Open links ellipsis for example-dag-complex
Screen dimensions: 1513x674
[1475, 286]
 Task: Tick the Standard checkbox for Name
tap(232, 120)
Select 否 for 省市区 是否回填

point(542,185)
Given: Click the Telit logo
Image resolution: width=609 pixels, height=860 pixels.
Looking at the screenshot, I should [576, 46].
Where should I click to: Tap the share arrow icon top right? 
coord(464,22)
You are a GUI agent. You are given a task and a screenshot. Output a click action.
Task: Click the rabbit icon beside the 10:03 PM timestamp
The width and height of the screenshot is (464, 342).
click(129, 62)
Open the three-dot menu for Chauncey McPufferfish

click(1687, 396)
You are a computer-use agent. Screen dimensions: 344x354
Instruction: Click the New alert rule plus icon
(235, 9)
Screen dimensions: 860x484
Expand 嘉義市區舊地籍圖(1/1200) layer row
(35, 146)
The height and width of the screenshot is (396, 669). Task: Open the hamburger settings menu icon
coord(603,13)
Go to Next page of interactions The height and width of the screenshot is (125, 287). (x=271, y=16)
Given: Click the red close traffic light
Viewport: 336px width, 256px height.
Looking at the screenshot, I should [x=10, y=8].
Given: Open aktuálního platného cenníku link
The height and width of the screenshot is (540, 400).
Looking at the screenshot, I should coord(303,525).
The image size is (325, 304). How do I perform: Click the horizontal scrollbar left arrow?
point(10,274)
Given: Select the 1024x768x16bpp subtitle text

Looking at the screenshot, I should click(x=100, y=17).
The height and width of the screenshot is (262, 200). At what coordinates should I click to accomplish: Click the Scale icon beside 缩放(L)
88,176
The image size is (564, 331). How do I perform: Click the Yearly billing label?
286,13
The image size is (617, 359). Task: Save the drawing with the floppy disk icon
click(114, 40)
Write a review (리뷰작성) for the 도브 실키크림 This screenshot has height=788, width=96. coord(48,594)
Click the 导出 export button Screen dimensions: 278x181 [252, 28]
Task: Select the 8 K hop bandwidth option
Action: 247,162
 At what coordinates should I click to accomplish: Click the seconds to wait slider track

INSTRUCTIONS TO FOLLOW> Could you output every entry from the listing above without altering a word?

FINAL ANSWER>
Open links ellipsis for example-dag-complex
Screen dimensions: 1513x674
[1475, 286]
 Task: Tick the Standard checkbox for Name
tap(232, 120)
Select 否 for 省市区 是否回填

point(542,185)
Given: Click the Telit logo
Image resolution: width=609 pixels, height=860 pixels.
Looking at the screenshot, I should [576, 46].
Where should I click to: Tap the share arrow icon top right? 
coord(464,22)
You are a GUI agent. You are given a task and a screenshot. Output a click action.
Task: Click the rabbit icon beside the 10:03 PM timestamp
The width and height of the screenshot is (464, 342).
click(129, 62)
Open the three-dot menu for Chauncey McPufferfish

click(1687, 396)
You are a computer-use agent. Screen dimensions: 344x354
Instruction: Click the New alert rule plus icon
(235, 9)
Screen dimensions: 860x484
Expand 嘉義市區舊地籍圖(1/1200) layer row
(35, 146)
The height and width of the screenshot is (396, 669). Task: Open the hamburger settings menu icon
coord(603,13)
Go to Next page of interactions The height and width of the screenshot is (125, 287). (x=271, y=16)
Given: Click the red close traffic light
Viewport: 336px width, 256px height.
Looking at the screenshot, I should [x=10, y=8].
Given: Open aktuálního platného cenníku link
The height and width of the screenshot is (540, 400).
Looking at the screenshot, I should coord(303,525).
The image size is (325, 304). How do I perform: Click the horizontal scrollbar left arrow?
point(10,274)
Given: Select the 1024x768x16bpp subtitle text

Looking at the screenshot, I should click(x=100, y=17).
The height and width of the screenshot is (262, 200). At what coordinates should I click to accomplish: Click the Scale icon beside 缩放(L)
88,176
The image size is (564, 331). How do I perform: Click the Yearly billing label?
286,13
The image size is (617, 359). Task: Save the drawing with the floppy disk icon
click(114, 40)
Write a review (리뷰작성) for the 도브 실키크림 This screenshot has height=788, width=96. coord(48,594)
Click the 导出 export button Screen dimensions: 278x181 [252, 28]
Task: Select the 8 K hop bandwidth option
Action: 247,162
 At what coordinates should I click to accomplish: Click the seconds to wait slider track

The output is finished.